[Work to complete]: Across the records that follow, give the number of lines containing the word "cell" and nothing else.

Saved entries
·····

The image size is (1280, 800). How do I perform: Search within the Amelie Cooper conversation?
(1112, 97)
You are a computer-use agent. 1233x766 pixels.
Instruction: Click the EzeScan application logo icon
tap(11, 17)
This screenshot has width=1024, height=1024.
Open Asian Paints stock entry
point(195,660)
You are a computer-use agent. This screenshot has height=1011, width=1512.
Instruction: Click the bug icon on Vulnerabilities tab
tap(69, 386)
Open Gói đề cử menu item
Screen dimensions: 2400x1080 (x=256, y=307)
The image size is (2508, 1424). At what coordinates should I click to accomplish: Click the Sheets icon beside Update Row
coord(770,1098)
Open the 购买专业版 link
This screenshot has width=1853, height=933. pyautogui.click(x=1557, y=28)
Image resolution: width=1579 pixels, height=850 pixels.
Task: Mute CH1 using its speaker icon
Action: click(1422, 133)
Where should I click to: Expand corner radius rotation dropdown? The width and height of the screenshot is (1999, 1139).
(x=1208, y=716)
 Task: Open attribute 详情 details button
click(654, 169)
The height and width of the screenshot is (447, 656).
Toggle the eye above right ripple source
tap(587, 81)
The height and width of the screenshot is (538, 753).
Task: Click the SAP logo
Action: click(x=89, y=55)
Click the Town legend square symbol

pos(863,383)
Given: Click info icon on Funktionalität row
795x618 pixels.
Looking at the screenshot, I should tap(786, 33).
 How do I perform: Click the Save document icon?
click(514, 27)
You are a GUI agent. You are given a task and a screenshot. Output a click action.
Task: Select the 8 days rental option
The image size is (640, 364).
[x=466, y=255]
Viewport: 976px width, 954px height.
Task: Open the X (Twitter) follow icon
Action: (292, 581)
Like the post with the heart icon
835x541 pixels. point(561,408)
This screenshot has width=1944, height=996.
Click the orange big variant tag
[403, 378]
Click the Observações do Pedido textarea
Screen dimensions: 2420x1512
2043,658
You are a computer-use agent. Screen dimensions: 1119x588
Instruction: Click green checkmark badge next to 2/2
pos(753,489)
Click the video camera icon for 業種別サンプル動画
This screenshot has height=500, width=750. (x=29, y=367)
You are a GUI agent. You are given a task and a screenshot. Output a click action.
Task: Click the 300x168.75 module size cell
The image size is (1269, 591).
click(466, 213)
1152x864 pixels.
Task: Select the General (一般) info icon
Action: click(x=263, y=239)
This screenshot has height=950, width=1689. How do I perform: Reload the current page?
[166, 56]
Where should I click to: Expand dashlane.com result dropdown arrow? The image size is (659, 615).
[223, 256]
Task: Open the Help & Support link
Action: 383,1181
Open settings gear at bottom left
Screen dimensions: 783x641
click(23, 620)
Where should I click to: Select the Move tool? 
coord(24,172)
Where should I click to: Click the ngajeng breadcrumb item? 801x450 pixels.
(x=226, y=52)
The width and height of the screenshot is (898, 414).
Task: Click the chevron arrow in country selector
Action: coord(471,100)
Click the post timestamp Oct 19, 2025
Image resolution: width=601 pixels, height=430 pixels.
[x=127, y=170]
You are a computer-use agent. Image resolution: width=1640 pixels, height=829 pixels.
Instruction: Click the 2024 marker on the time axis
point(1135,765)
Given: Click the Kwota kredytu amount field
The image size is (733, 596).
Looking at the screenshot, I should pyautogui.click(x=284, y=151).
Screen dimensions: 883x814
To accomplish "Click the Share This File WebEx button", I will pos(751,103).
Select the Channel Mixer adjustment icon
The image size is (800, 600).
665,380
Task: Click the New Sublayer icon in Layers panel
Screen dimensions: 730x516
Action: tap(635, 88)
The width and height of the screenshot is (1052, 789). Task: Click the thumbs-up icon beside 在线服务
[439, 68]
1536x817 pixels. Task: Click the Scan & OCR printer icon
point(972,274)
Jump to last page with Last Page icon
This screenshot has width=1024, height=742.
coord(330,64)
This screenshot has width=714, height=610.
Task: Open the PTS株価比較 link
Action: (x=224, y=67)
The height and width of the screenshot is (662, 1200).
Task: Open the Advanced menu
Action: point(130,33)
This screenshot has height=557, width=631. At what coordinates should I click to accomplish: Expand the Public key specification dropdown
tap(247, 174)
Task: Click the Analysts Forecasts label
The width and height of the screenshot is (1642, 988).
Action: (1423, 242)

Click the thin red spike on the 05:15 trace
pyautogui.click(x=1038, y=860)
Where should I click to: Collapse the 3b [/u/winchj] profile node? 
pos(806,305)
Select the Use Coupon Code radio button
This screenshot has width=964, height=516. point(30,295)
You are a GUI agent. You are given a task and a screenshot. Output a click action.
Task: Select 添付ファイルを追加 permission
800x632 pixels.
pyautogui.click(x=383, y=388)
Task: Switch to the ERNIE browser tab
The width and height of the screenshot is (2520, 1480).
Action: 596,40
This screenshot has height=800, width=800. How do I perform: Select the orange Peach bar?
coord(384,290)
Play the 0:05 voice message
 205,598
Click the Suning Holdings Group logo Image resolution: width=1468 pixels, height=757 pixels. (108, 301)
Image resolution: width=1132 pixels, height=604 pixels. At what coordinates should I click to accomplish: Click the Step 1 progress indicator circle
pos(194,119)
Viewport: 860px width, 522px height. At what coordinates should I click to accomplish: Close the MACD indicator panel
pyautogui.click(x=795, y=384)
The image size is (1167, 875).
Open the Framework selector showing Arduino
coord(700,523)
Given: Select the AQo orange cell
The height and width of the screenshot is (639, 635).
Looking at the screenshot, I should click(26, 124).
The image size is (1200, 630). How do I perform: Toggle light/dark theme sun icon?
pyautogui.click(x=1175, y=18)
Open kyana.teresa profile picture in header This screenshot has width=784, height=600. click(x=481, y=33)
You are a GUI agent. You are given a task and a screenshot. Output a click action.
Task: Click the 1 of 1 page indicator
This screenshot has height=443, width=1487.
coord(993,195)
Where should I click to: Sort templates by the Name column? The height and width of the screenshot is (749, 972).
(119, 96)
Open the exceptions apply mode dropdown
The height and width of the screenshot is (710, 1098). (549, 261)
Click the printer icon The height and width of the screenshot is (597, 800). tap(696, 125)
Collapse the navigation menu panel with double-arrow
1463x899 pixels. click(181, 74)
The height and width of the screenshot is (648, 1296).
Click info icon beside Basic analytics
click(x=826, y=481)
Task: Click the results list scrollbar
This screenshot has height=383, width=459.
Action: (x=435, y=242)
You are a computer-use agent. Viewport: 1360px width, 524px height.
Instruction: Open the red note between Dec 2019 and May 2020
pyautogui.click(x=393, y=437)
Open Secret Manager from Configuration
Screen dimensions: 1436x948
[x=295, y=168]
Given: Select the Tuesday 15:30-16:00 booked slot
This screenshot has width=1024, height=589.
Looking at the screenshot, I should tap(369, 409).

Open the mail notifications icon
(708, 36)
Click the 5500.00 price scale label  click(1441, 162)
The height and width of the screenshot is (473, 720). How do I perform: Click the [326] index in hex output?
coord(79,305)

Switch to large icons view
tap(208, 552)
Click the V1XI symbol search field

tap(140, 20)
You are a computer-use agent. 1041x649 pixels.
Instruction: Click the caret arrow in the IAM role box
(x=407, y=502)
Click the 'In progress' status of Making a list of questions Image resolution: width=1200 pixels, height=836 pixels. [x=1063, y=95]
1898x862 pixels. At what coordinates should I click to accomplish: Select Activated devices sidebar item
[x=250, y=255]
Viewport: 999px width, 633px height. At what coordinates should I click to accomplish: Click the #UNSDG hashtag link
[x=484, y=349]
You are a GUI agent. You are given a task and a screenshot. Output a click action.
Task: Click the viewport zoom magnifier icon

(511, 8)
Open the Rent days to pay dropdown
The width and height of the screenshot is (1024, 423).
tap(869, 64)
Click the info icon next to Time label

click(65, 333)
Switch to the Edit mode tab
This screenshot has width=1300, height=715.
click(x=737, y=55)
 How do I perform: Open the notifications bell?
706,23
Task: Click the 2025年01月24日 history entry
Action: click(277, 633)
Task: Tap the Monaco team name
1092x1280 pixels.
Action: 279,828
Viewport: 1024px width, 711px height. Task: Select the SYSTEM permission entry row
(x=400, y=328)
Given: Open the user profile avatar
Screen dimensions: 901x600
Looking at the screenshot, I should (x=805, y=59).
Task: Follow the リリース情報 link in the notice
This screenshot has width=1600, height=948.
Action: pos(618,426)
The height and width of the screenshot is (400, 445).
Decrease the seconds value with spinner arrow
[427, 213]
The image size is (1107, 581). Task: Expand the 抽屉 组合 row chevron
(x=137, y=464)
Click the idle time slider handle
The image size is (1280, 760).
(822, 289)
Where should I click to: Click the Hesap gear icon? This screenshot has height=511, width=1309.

·····

[Result for this exercise]: 2